Pour la souveraineté, en revanche, ce n'est pas gagné. Aujourd'hui, l'État comme Orange exploitent des serveurs situés en France, ce qui leur donne une maîtrise des données... Mais pour leur offre de chatbot, les deux entités exploitent LLama, le modèle de langage créé par Meta (Facebook) … Si ce modèle est "adapté", "réentraîné" avec des données tricolores, il souligne la dure réalité économique à laquelle sont confrontés les acteurs européens. Ceux-ci ne peuvent rivaliser avec les centaines de milliards de dollars mobilisés par les grands acteurs américains – OpenAI, Anthropic, Meta, Google… - pour améliorer la performance de leurs modèles. Ceux-ci sont cependant extrêmement consommateurs de ressources (calcul, énergie, eau…) pour leur entrainement comme pour leur fonctionnement. La mutualisation apparait comme la seule solution pour rivaliser. Outre l'IGN (notre article du 17 septembre 2024) cette approche est aussi portée par OpenLLM France. Ce consortium a par exemple dans ses cartons un petit modèle de langage (ou SLM, Small Language Models). "Nous voulons proposer un modèle plus sobre, plus efficace, utilisable par n'importe qui", explique Michel-Marie Maudet, directeur de Linagora et animateur d'OpenLLM. La sortie de ce modèle, baptisé Lucie, entrainé avec des données vérifiées sur le supercalculateur public Jean Zay, est imminente.

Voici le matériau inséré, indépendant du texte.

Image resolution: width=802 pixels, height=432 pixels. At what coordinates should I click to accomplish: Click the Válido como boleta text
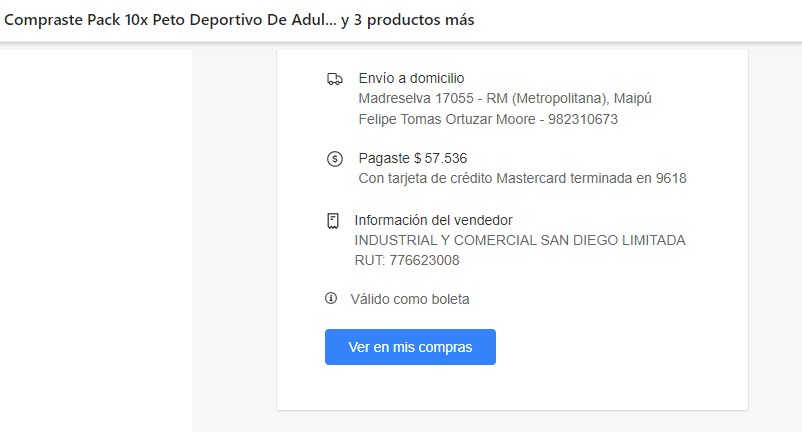point(410,299)
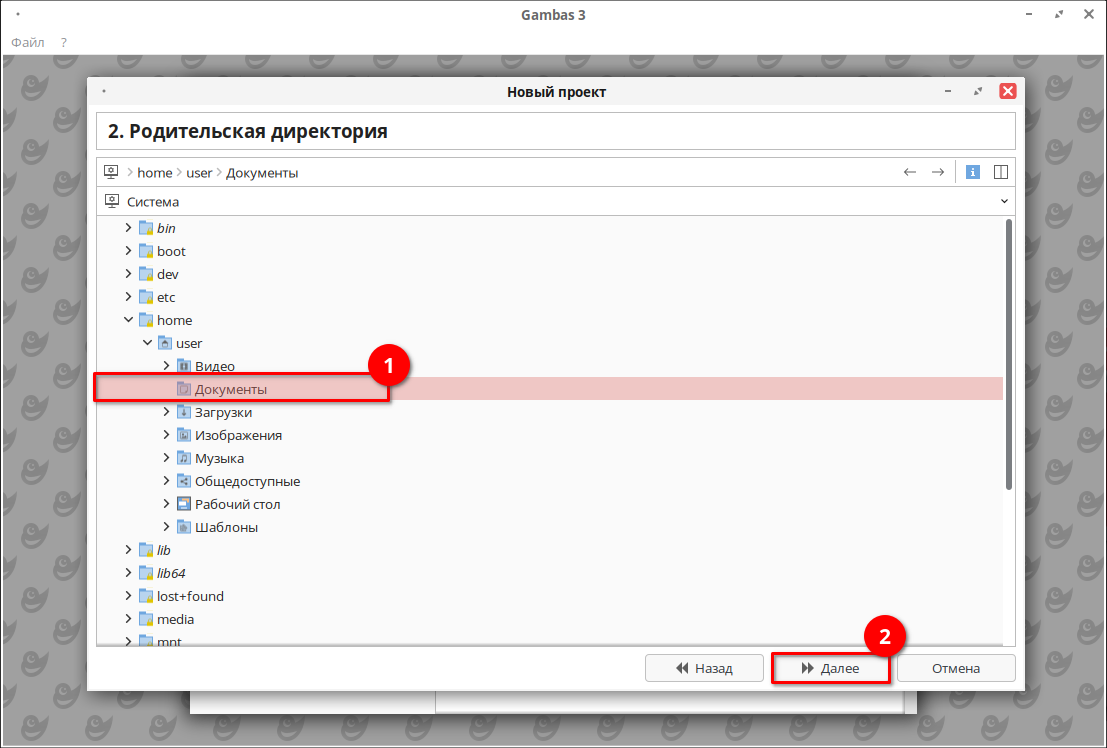
Task: Click the user segment in breadcrumb path
Action: coord(199,173)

Une bonne nouvelle pour les collectivités, car, comme le relève l'observatoire Data publica, la sobriété environnementale et la souveraineté de l'IA arrivent très haut dans leurs exigences. Ce petit modèle promet de pouvoir être installé sur un ordinateur de bureau et pourrait, par exemple, être utilisé pour retranscrire une visioconférence sans échanges de données avec Internet.

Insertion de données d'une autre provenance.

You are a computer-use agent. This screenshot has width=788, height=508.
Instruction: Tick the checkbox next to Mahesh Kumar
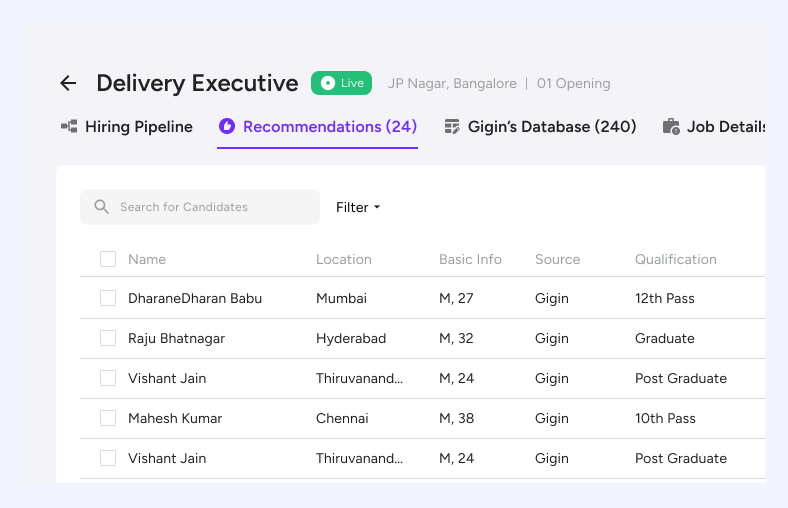click(108, 418)
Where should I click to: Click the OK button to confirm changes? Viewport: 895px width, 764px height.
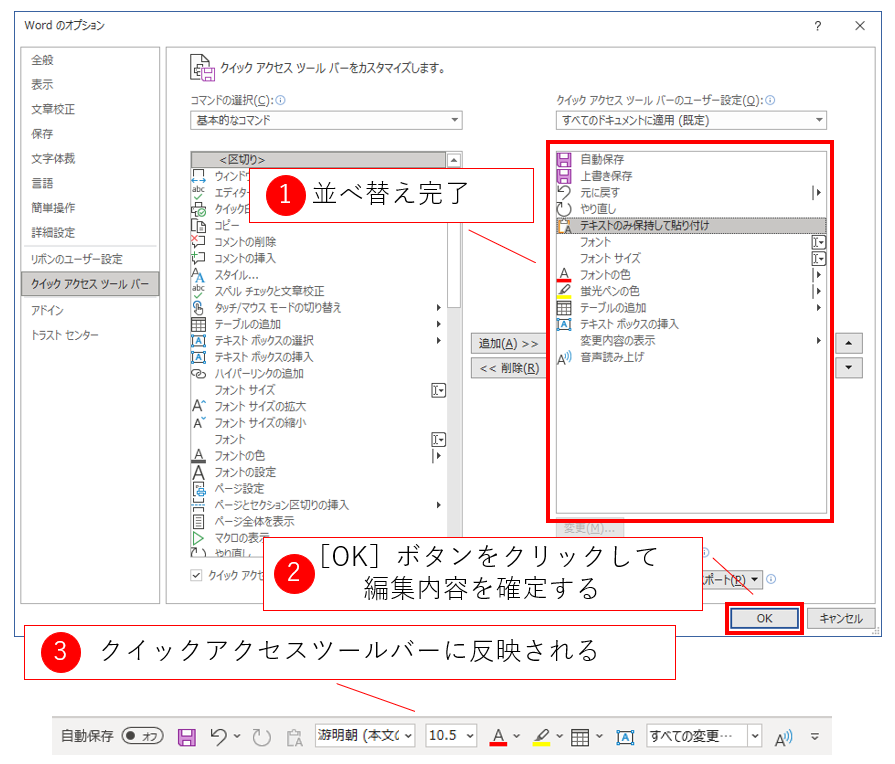pyautogui.click(x=764, y=618)
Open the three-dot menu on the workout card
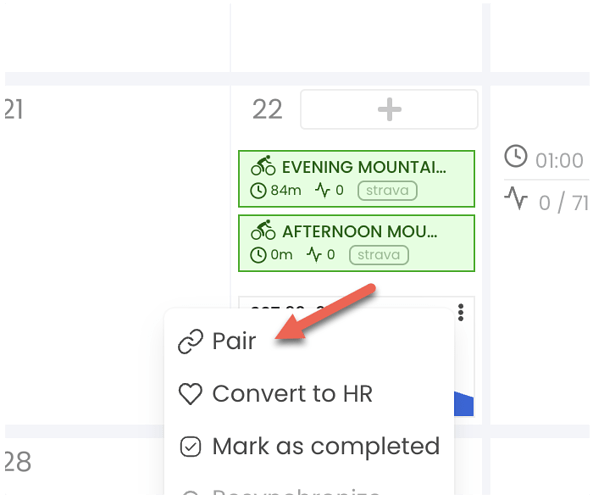The image size is (593, 500). click(x=461, y=312)
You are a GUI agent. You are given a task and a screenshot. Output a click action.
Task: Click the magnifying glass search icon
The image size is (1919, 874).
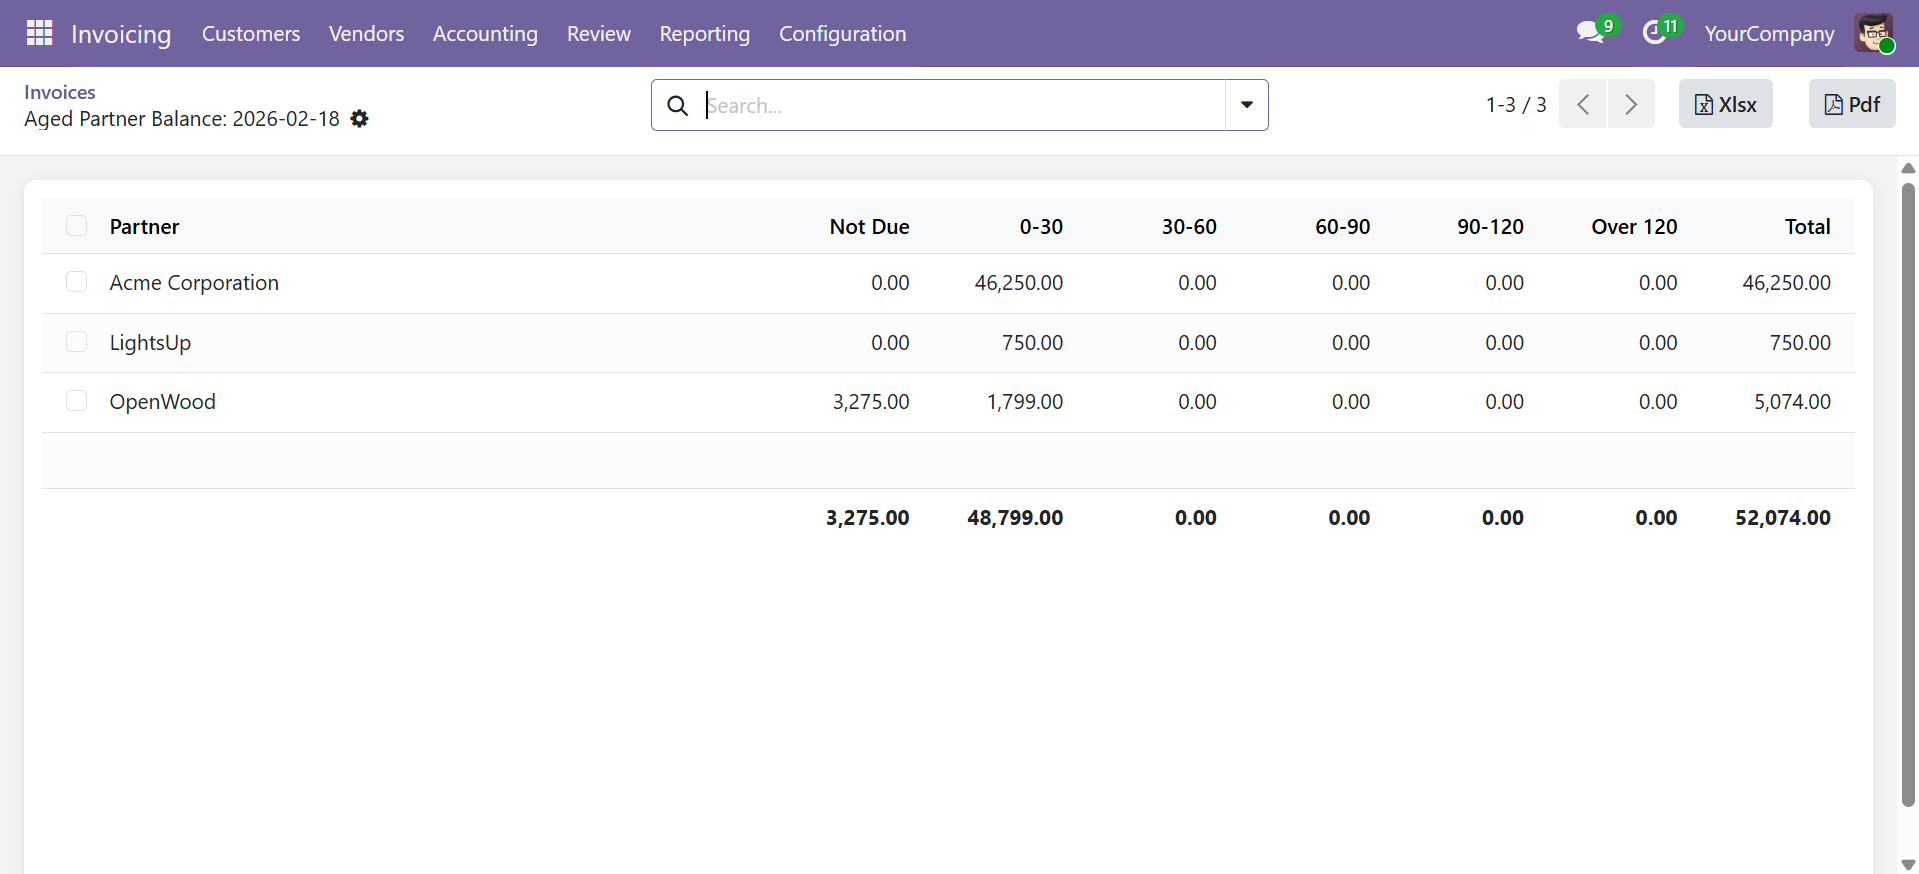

Un retour sur investissement indispensable

Les collectivités s'inquiètent aussi du retour sur investissement des projets, sujet devenu critique alors que des coupes budgétaires se profilent. La région Île-de-France qui s'est lancée très tôt dans 8 preuves de concept (POC) (notre article du 11 mars 2024) a ainsi décidé d'arrêter certains projets. C'est notamment le cas de la lutte contre le gaspillage alimentaire dans les cantines des lycées, projet qui mobilise une IA classique. "Ce que l'on économise grâce à l'algorithme correspond grosso modo à ce que la région a donné à la startup", explique Bernard Giry, chargé de la transformation numérique à la région. La rédaction assistée par l'IA des comptes-rendus et des débats à l'assemblée régionale va en revanche être mise en production, eu égard aux gains de temps générés. L'extraction des subventions à partir des délibérations – avec une IA générative capable de fournir des éléments de contexte dans un langage compréhensible – pour informer les franciliens des aides injectées par la collectivité localement va également être mise en production. Idem pour le chabot d'assistance informatique : il faut dire qu'il y a derrière cet outil des contrats de maintenance informatique susceptibles d'être revus à la baisse.
En d'autres termes, comme pour l'État, la réalisation d'économies voire la suppression de postes pourrait être un facteur d'accélération des projets d'IA générative.